**What is being asked:** Set down the lines below, exactly, starting at the one that contains "The width and" and stopping at the last line, inclusive. Omit pictures.
━━━━━ Data provided
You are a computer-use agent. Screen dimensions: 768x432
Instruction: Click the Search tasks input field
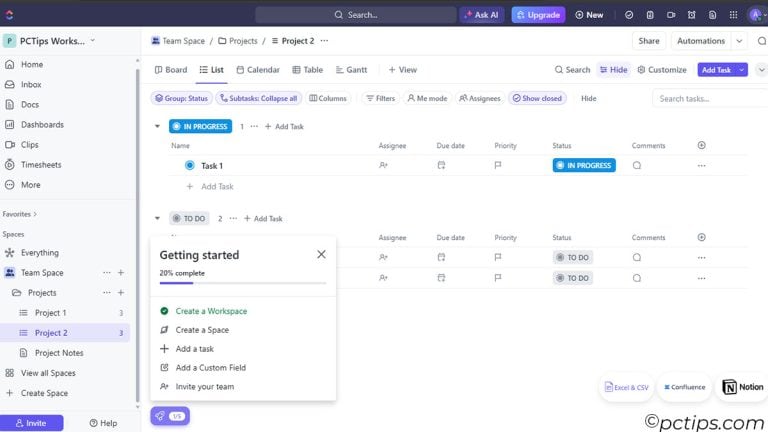pyautogui.click(x=708, y=98)
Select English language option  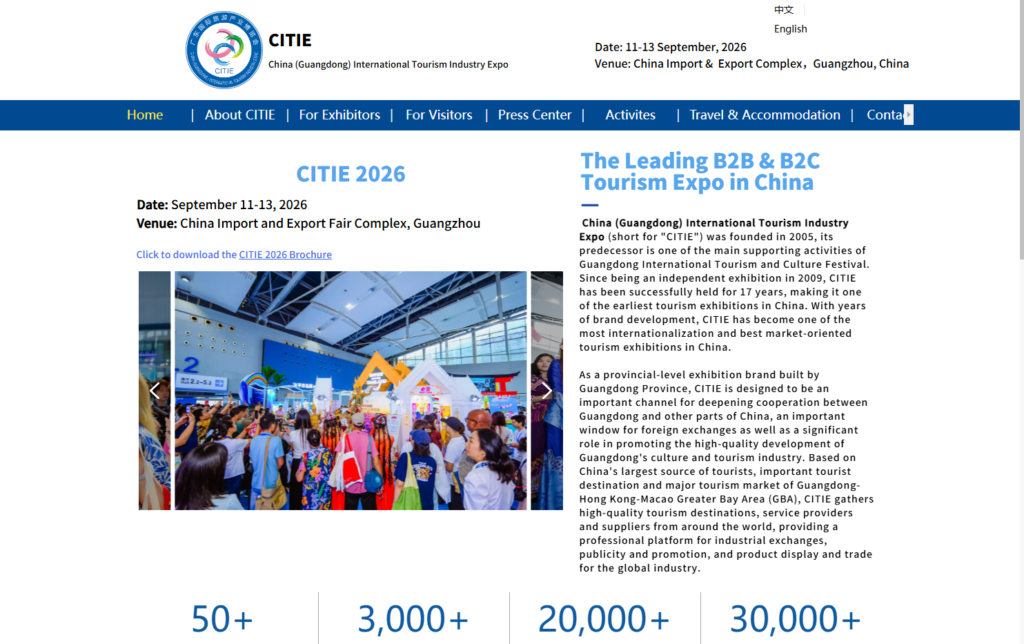[790, 29]
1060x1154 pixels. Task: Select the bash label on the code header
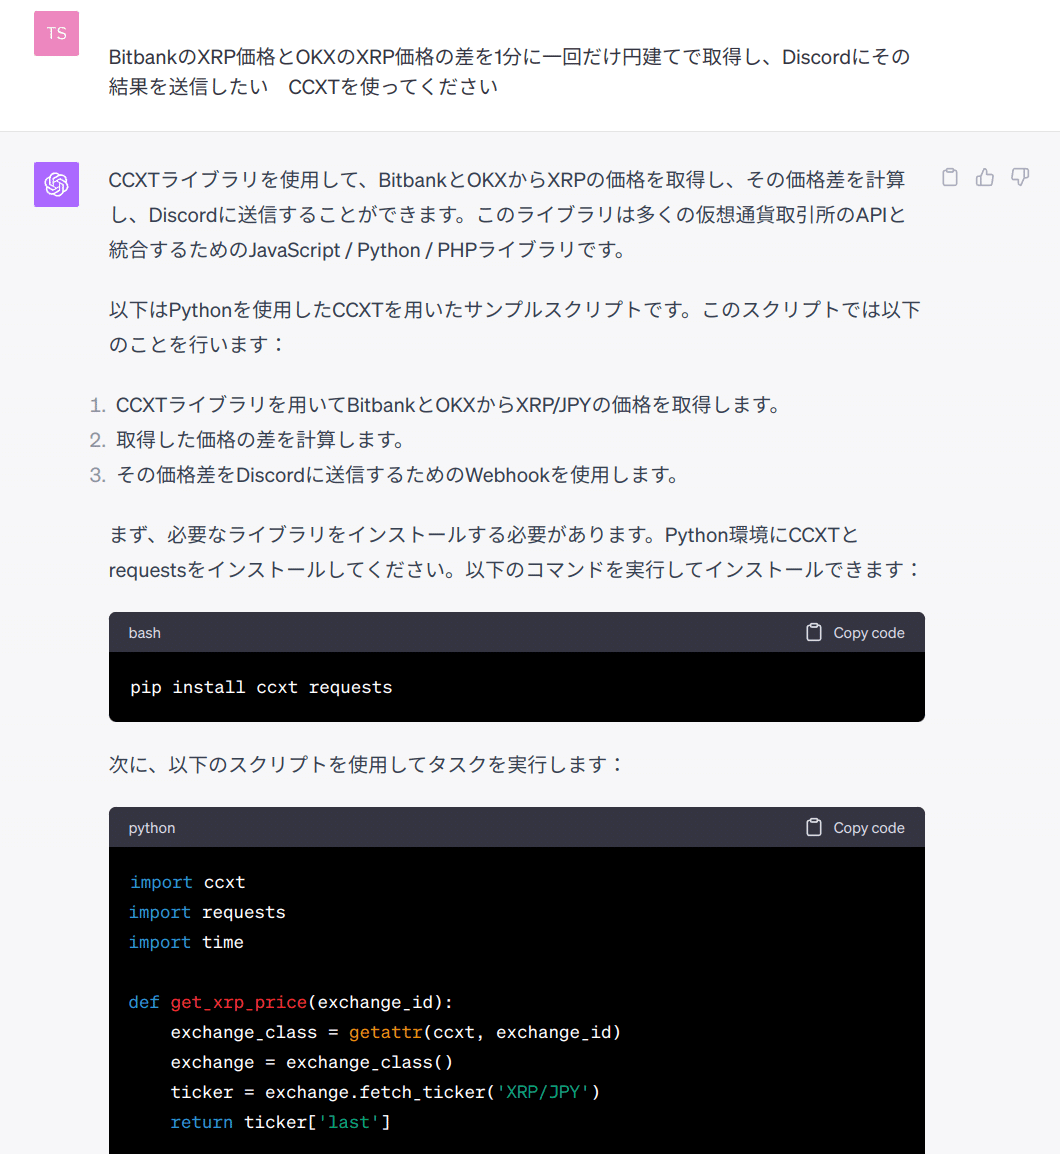(x=144, y=632)
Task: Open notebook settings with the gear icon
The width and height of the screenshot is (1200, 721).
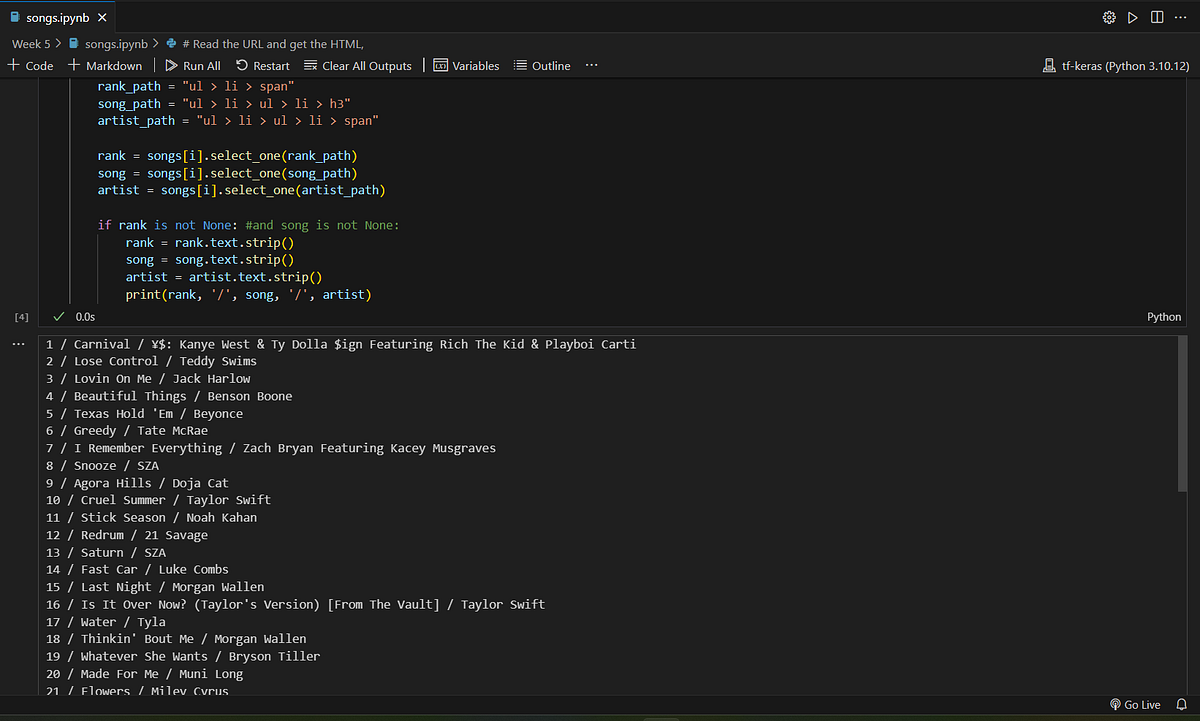Action: tap(1108, 17)
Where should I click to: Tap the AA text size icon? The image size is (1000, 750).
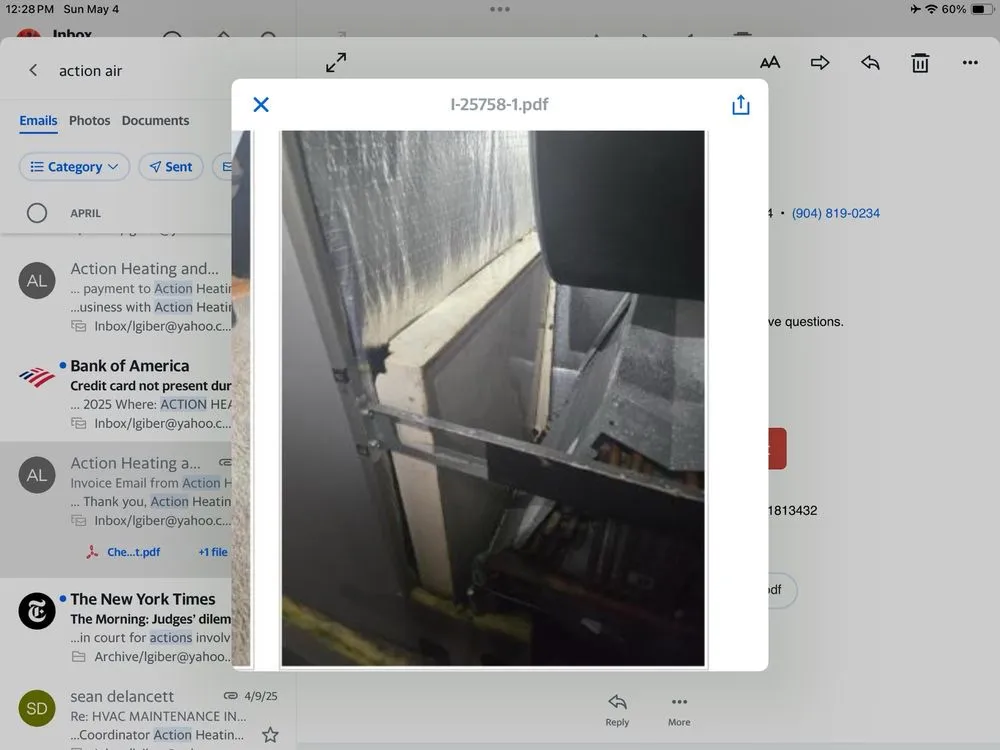770,63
━━━━━━━━━━
**Answer to the problem:**
The width and height of the screenshot is (1200, 721).
Action: tap(1108, 17)
Where should I click to: Tap the AA text size icon? The image size is (1000, 750).
770,63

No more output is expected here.